§ **EXERCISE AIM**: Look below for the line containing "Given: Click the" and the line containing "You are a computer-use"; repeat exactly those two lines and all lines between them, and nothing else.

═══ TASK INPUT ═══

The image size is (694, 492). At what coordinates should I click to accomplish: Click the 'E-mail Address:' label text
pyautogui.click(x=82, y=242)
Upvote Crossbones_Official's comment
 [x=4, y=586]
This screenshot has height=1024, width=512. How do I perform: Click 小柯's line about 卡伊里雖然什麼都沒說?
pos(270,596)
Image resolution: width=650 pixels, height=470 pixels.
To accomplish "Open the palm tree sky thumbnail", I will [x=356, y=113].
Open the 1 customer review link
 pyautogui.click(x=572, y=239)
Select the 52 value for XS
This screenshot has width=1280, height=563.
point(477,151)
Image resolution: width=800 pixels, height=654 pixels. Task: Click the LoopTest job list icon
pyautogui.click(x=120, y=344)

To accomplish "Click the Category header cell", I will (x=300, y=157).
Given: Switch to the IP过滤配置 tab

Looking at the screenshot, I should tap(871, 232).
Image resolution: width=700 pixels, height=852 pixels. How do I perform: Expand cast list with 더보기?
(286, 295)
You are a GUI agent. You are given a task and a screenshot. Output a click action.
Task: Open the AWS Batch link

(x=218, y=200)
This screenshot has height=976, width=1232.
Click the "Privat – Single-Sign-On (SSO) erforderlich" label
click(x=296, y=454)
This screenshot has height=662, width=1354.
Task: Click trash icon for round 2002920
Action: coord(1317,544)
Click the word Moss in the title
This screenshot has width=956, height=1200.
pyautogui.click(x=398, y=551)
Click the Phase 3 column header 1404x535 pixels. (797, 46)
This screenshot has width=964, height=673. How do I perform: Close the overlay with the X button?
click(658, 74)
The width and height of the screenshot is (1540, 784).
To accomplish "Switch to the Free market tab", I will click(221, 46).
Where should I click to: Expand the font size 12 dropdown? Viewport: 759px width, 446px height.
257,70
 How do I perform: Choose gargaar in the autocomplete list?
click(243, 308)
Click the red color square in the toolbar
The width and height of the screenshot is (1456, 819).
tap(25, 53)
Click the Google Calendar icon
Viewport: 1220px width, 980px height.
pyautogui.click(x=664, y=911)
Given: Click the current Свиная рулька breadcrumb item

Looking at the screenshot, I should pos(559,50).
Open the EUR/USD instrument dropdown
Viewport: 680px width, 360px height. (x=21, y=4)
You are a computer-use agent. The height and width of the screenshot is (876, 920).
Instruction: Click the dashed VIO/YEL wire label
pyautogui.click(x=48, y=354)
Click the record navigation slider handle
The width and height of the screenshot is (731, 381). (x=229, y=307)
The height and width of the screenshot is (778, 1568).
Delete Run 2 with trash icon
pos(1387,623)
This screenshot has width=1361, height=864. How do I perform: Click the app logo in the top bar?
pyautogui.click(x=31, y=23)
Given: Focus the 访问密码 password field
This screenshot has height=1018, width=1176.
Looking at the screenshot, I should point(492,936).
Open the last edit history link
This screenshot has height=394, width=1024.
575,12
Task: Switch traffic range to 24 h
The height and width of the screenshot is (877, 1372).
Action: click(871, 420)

═══

§ **FINAL ANSWER**:
Given: Click the current Свиная рулька breadcrumb item

Looking at the screenshot, I should pos(559,50).
Open the EUR/USD instrument dropdown
Viewport: 680px width, 360px height. (x=21, y=4)
You are a computer-use agent. The height and width of the screenshot is (876, 920).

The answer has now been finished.